Если есть что-то в этой надутой бессмыслице, что не адекватно выражено в моем исправленном заявлении, что это? Что касается красноречия, вряд ли можно утверждать, что бессмыслица, ложь и метафоры, которые были стары, когда Рим был молод, существенны для него. Первый человек (в Древней Греции), который заговорил о пробуждении эха, сделал удачную вещь. Было ли это удачно во втором? Удачно ли это сейчас? Что касается той военной метафоры — «марширование» и так далее — ее изобретатель был таким же ослом, как и любой из бесчисленного множества его плагиаторов. По этому вопросу послушайте покойного Ричарда Гранта Уайта:
«Не пора ли нам покончить с тошнотворными разговорами о кампаниях, знаменосцах и славных победах (имперских триумфах) и всей этой раздутой армейской бомбастике, которая так распространена за шесть месяцев до выборов? Читать почти любую из наших политических газет во время предвыборной кампании достаточно, чтобы стать больным и печальным.... Выборы не имеют никакого сходства с кампанией или битвой. Это даже не состязание, в котором побеждает более сильная или ловкая сторона; это простой подсчет, в котором сам факт того, что одна партия более многочисленна, ставит ее у власти, если она только придет и будет подсчитана; для обеспечения чего определенное время тратится каждой партией на поношение и принижение кандидатов своих оппонентов и восхваление своих собственных; и это кампания, при уподоблении которой битве любой честный солдат мог бы разумно обидеться».

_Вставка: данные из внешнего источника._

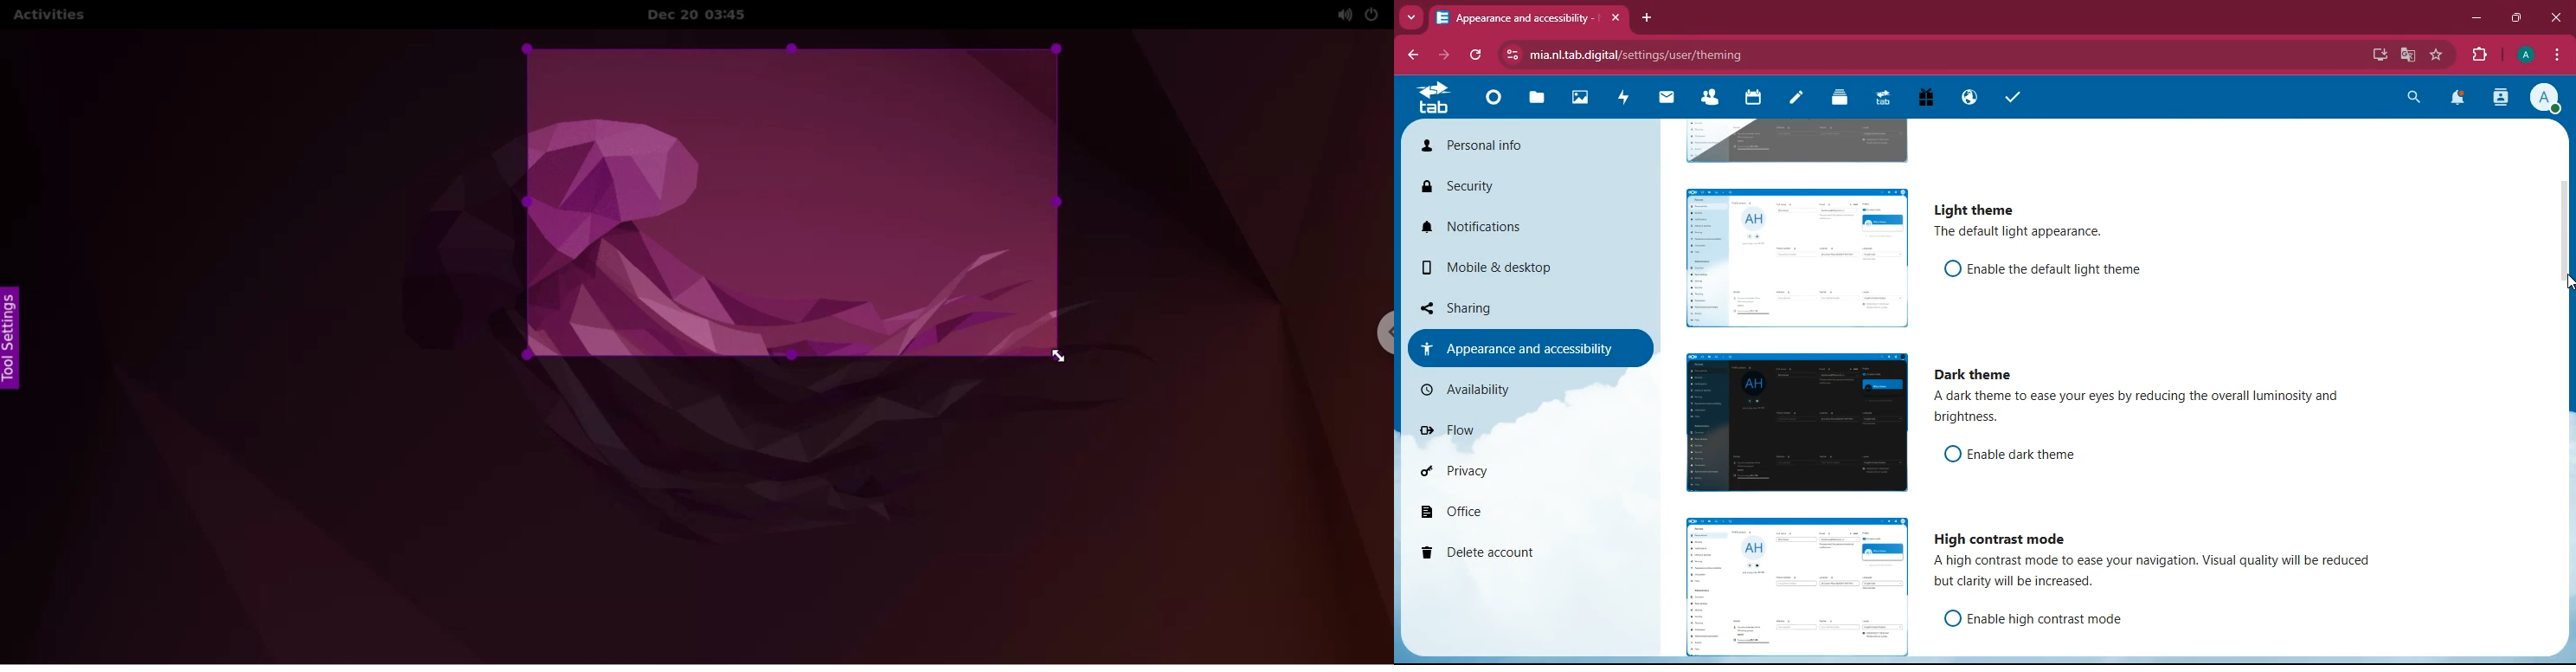 The height and width of the screenshot is (672, 2576). Describe the element at coordinates (1648, 18) in the screenshot. I see `add tab` at that location.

Но, в конце концов, Уайт был лишь «одним из тех проклятых литературных парней», и я смею сказать, что первоначальный сторонник военной метафоры, где-то там, в «темном прошлом и бездне времени», знал о практической политике гораздо больше, чем когда-либо знал Уайт. А практическая политика — это быть ослом.
Снимая свою собственную кандидатуру перед съездом, калифорнийский политик однажды произнес чисто военную речь, из которой я позволю себе процитировать лишь один образец:
«Я предстаю перед вами сегодня как республиканец из республиканского знаменного округа этого нашего великого штата. От снежной Шасты на севере до солнечного Диего на юге; с запада, где волны Тихого океана смотрят на наши берега, до того места, где барьеры великих Сьерр стоят, покрытые вечным снегом, нет более лояльного округа Республиканской партии в этом штате, чем округ, из которого я родом. [Аплодисменты, естественно.] Его лояльность партии была проверена на многих полях сражений [по-английски, на многих выборах], и он никогда не колебался в состязании. Везде, где судьба битвы дрожала на весах [Гомер, а после Гомера, Том, Дик и Гарри], округ Аламеда вступил в брешь и спас Республиканскую партию от поражения».
Переведенная на английский язык, эта военная болтовня звучала бы примерно так:
«Я живу в округе Аламеда, где республиканцы неизменно переголосовывали демократов».
Ораторы на съезде Демократической партии неделей ранее были не лучше и не другими. Их риторический инвентарь был теми же старыми заезженными фигурами речи, которыми торговали их предшественники веками и которыми их преемники будут торговать до конца — ну, до конца того имитационного качества в национальном характере, которое своей превосходящей интенсивностью служит для отличия нас от обезьян, которые погибают.